Required tasks:
1. Copy the adoption event tips from "4 Tips for Prepping" to "or get sick.", word for word.
2. In the adoption event tips, how many animals does Shelly Simmons say to have available if the goal is to adopt 100?
3. Continue the piece on prepping animals for a big adoption event, starting after its last sentence.

Text passage:
4 Tips for Prepping Animals Before a Big Adoption Event
You've selected your location and found funding for your mega adoption event—now it's time to start thinking about preparing your animals. To help make the task less daunting, here are four helpful tips from your colleagues.
Select Your Animals
Donna Kincer, development director for Greater Androscoggin Humane Society in Lewiston, ME, says it's important to have enough animals available. "In the middle of an event," she explains, "it is not uncommon for us to reach out to other shelters to ask them to send over more pets."
Shelly Simmons, division manager of Greenville County Animal Care in Greenville, SC, says that if the goal is to adopt 100 animals, "make sure to have 150 available" since animals you had earmarked for the event may get adopted, sent to foster homes or get sick.
Many shelters include all the animals in their care in mega adoption events—even those who are still on stray hold. For example, at KC Pet Project in Kansas City, KS, potential adopters can do an early bird hold for dogs who are on stray hold. Half of the $50 hold charge is applied to the animal's adoption fee and the other half is considered a donation. The deposit guarantees the potential adopter the first right to adopt the pet if no one claims the dog at the end of the hold period.

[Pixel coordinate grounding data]
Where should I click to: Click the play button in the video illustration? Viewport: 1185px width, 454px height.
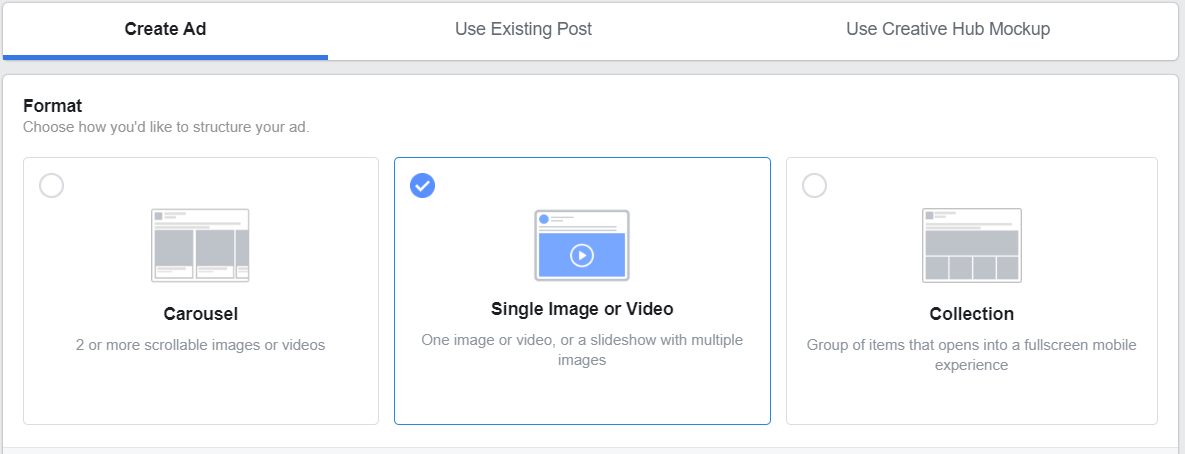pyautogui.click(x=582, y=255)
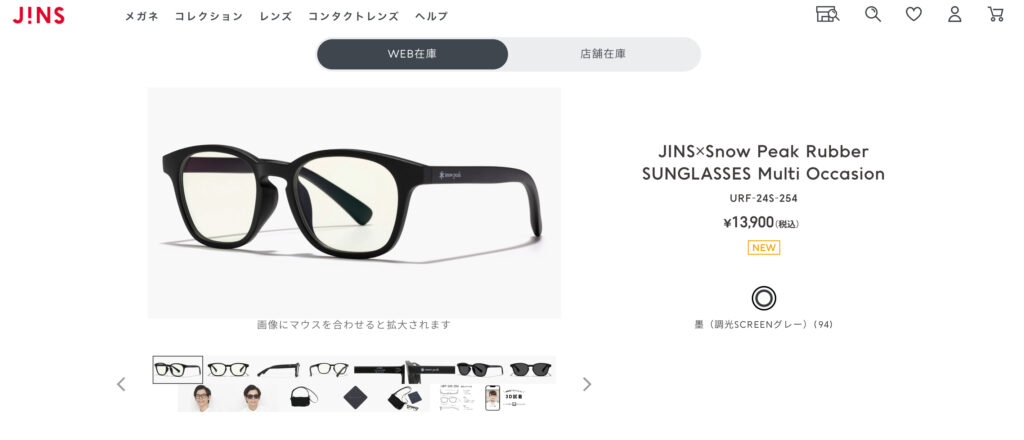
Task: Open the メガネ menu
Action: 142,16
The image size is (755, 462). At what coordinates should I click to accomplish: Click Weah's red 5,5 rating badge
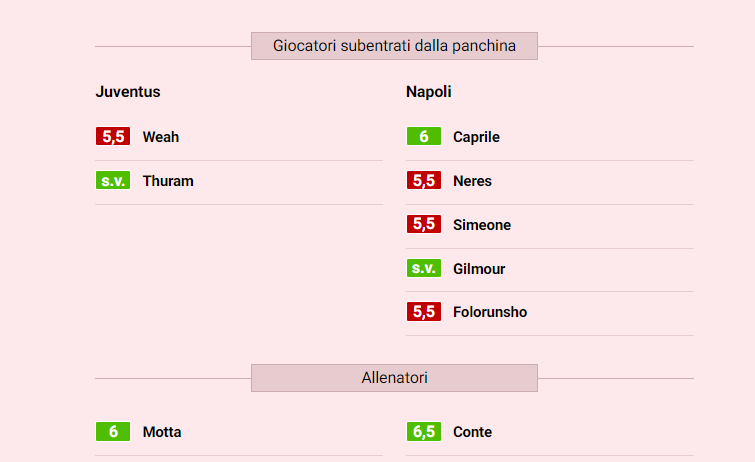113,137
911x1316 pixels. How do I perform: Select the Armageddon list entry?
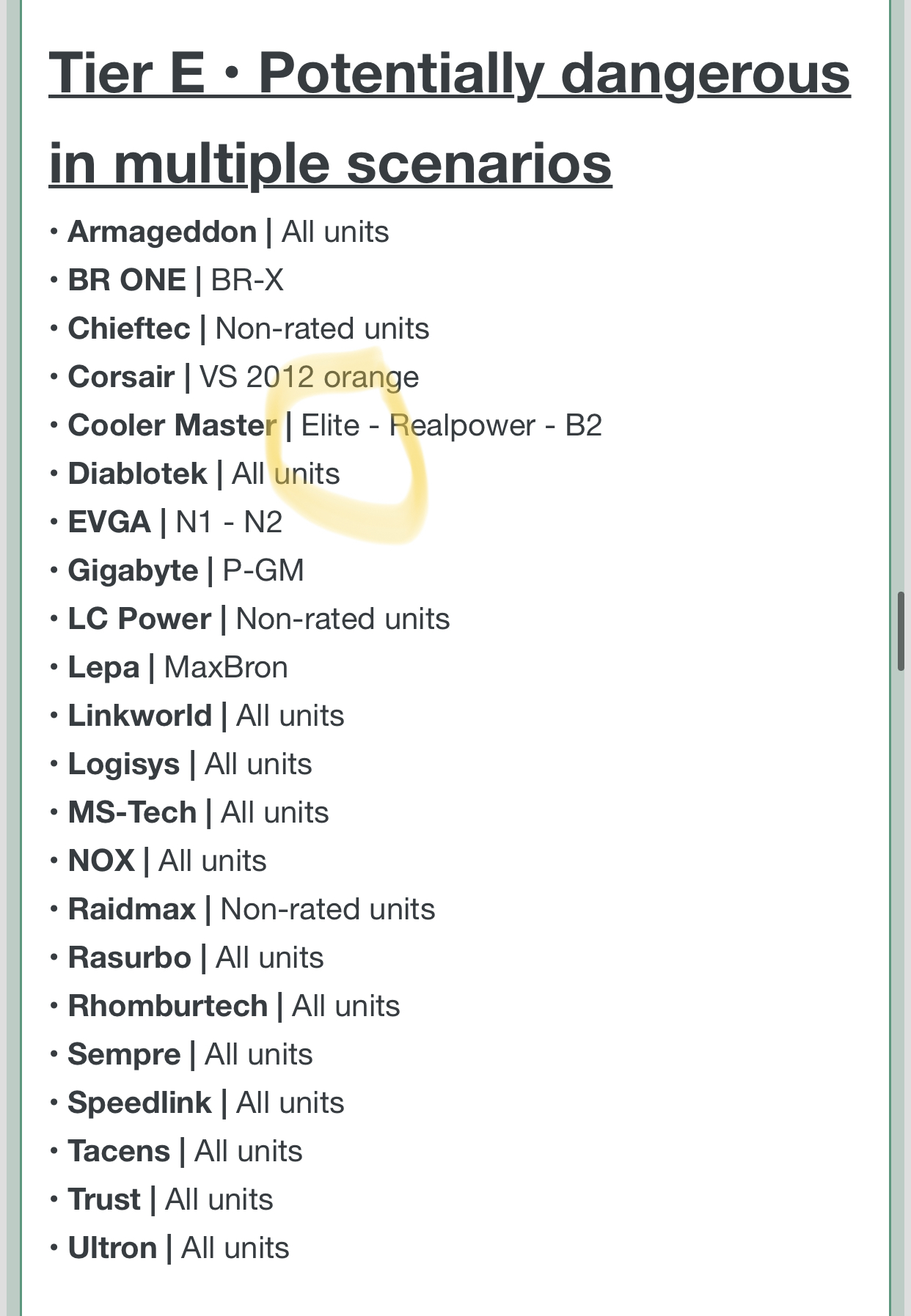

Solved problems:
1.
4 Tips for Prepping Animals Before a Big Adoption Event
You've selected your location and found funding for your mega adoption event—now it's time to start thinking about preparing your animals. To help make the task less daunting, here are four helpful tips from your colleagues.
Select Your Animals
Donna Kincer, development director for Greater Androscoggin Humane Society in Lewiston, ME, says it's important to have enough animals available. "In the middle of an event," she explains, "it is not uncommon for us to reach out to other shelters to ask them to send over more pets."
Shelly Simmons, division manager of Greenville County Animal Care in Greenville, SC, says that if the goal is to adopt 100 animals, "make sure to have 150 available" since animals you had earmarked for the event may get adopted, sent to foster homes or get sick.

2. 150 animals.

3.
Kincer says it's a good idea to include animals who are in foster care and to have the foster family available to talk with potential adopters at the event.
Some agencies combine forces with other shelters or rescues on large adoptions events, which is a great way to address the homeless pet problem on a community-wide basis. If you choose to partner with other groups on a mega adoption event, keep these three things in mind:
Go in with a collaborative mindset. "We do not view the animals at these events as 'our animal' or 'your animal'—we are in this together, trying to save lives," says Kincer.
Cross-promote among all the agencies to maximize the impact of your event. Amy Shrodes, director of marketing and development for OK Humane in Oklahoma City, OK, says her agency always links to everyone else's websites and Facebook pages—and most agencies reciprocate.
Consider having one adoption policy and price for all the groups at the event. Simmons suggests coming to an agreement with other groups ahead of time "so that customers are not confused by the adoption process."
"We do not view the animals at these events as 'our animal' or 'your animal'—we are in this together, trying to save lives."
Promote Early & Often
Get the buzz about your animals going a few weeks before the big day. Tori Fugate, manager of marketing and development at KC Pet Project, has professional volunteer photographers take photos of the animals a week or two before the event and puts the photos, along with the animals' bios, on her agency's website.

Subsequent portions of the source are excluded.